In short, if you are a thal minor, i.e. a 'carrier', and you marry another thal minor, each child you conceive has a 25% chance of being thal major, 50% of being thal minor, 25% chance of being 'normal'. Thal minors are actually also 'normal', i.e. they don't experience any symptoms; it's just that they are carriers. Thal majors require blood transfusions their whole life because the haemoglobin they produce is defective. On top of that, they need medication to remove the excess iron that accumulates because of the transfusions. This is done through a nightly injection. Therefore, this condition can be very draining physically, mentally, emotionally, financially, etc.

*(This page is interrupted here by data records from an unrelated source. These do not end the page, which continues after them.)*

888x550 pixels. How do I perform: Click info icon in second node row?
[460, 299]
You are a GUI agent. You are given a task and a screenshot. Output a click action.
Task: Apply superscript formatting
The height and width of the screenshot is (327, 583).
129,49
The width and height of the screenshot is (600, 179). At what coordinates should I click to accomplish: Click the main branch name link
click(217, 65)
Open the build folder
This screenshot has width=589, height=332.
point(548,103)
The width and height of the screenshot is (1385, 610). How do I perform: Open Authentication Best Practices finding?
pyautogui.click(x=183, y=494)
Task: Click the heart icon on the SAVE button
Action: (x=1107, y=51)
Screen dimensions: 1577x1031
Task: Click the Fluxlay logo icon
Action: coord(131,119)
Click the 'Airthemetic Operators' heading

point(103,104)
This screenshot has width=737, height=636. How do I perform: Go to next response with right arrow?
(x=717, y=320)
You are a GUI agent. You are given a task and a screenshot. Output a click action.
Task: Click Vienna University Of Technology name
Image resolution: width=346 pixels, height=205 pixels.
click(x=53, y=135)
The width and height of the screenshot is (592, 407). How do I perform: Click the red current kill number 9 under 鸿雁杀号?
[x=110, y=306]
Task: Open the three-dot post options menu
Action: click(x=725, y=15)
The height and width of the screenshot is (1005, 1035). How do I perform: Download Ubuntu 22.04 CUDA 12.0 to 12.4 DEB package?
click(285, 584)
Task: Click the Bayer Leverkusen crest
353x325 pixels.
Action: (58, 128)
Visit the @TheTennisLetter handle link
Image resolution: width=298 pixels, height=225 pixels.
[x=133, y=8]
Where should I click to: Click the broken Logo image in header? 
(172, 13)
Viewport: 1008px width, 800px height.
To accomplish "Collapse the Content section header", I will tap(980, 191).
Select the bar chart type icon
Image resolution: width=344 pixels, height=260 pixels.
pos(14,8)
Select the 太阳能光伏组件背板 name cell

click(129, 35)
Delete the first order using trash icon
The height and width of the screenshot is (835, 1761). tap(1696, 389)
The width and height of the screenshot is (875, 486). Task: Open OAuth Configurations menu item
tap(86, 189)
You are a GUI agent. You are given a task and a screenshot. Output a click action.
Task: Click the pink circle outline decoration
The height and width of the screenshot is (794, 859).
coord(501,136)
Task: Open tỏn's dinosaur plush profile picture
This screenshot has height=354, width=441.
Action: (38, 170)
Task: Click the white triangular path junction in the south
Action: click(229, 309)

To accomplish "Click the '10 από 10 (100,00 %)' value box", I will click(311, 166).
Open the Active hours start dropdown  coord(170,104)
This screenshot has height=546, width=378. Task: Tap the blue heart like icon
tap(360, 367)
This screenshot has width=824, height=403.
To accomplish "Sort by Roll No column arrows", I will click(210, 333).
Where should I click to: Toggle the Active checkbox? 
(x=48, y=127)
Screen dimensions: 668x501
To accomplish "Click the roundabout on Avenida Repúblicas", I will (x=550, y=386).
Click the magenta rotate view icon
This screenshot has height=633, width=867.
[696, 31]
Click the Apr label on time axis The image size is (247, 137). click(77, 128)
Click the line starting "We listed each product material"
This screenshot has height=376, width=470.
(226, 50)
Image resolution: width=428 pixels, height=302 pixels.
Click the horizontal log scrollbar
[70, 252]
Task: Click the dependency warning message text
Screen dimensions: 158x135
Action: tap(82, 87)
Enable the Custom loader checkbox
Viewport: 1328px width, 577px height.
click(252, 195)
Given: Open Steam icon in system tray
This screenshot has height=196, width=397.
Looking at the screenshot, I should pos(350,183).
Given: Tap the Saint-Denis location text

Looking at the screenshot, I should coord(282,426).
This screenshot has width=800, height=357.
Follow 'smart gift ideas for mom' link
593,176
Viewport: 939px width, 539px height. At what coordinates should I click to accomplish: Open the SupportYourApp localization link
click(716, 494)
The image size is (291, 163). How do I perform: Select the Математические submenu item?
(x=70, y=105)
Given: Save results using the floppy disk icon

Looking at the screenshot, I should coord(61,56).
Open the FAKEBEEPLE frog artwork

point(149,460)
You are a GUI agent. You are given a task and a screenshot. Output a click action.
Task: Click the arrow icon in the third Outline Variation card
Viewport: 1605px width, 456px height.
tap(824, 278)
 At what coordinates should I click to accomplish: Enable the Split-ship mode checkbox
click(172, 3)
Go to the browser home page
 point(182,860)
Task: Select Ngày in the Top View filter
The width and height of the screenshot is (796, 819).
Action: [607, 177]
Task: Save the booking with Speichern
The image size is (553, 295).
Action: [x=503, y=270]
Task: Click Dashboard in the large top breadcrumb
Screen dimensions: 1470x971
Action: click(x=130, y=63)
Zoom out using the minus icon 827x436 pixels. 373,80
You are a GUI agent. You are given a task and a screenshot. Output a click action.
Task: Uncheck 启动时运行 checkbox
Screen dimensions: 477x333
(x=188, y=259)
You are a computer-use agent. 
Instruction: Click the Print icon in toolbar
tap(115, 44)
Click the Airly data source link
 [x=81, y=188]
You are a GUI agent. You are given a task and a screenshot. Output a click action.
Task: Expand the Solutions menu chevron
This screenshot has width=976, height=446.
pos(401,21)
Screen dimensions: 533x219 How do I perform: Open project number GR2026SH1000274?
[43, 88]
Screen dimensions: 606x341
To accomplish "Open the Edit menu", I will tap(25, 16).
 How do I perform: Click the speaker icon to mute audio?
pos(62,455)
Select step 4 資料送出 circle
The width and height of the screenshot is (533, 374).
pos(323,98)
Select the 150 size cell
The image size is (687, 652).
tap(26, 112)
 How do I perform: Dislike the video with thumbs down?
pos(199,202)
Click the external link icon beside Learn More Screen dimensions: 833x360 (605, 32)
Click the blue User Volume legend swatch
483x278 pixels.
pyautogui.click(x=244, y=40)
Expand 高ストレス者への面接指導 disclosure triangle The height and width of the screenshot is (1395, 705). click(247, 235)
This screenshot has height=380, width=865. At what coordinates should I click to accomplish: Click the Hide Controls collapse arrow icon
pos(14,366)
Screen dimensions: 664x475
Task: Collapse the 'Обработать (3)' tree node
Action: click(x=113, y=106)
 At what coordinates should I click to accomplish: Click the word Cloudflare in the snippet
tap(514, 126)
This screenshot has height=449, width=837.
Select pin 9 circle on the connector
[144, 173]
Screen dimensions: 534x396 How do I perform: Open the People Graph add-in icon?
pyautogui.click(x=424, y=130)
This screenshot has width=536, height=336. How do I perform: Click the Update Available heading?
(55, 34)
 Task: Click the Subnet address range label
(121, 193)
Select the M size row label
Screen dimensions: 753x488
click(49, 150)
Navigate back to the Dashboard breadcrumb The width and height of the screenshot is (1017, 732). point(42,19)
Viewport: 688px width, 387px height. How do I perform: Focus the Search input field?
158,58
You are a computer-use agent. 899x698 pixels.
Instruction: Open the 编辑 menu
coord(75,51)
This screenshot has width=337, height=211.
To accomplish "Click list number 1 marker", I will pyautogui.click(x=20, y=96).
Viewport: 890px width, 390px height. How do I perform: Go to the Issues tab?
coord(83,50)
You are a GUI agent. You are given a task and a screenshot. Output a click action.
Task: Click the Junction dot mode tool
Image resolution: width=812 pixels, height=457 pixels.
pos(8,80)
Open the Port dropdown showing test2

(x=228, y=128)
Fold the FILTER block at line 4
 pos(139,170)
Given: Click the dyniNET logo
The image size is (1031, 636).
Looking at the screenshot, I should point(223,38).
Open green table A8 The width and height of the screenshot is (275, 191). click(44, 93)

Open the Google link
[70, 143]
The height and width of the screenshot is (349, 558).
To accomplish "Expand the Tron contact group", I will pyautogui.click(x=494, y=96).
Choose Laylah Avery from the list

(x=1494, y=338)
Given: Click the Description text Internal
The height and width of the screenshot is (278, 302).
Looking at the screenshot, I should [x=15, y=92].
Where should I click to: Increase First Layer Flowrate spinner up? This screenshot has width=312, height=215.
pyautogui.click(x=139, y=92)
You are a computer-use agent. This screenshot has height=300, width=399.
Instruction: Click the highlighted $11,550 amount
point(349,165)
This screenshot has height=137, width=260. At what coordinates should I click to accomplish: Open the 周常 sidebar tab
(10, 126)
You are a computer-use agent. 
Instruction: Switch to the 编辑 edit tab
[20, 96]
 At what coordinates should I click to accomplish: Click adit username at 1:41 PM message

In the article, this is how 'success in thal screening' was measured:
'Only two beta thal majors (alpha thal majors are usually stillborn) were born in 2000, none in 2001, one in 2002, one in 2003, three in 2004 and none last year. There were three in 2004 because two did not have pre-natal diagnosis. The other did but chose to keep the baby.'
In other words, they have been trying to prevent the birth of more babies with thal major. It's not specified in the article so I'm not sure if the success also includes preventing the birth of babies with thal minor. I hope not. I also thought it was a rather ironic thing to write, after the article showed that thal major is a condition that the girl could manage.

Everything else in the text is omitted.